* _Provided material_:
■ ■ ■ ■ ■

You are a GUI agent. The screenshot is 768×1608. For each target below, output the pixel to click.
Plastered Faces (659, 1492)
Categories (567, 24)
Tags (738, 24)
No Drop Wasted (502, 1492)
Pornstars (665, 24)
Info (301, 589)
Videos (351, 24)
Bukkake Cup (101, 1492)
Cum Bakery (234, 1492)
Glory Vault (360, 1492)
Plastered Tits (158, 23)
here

■ ■ ■ ■ ■

* _To do_:
The entries above must each be repeated exactly.

* _Result for this exercise_:
You are a GUI agent. The screenshot is 768×1608. For each target below, output the pixel to click.
Plastered Faces (659, 1492)
Categories (567, 24)
Tags (738, 24)
No Drop Wasted (502, 1492)
Pornstars (665, 24)
Info (301, 589)
Videos (351, 24)
Bukkake Cup (101, 1492)
Cum Bakery (234, 1492)
Glory Vault (360, 1492)
Plastered Tits (158, 23)
here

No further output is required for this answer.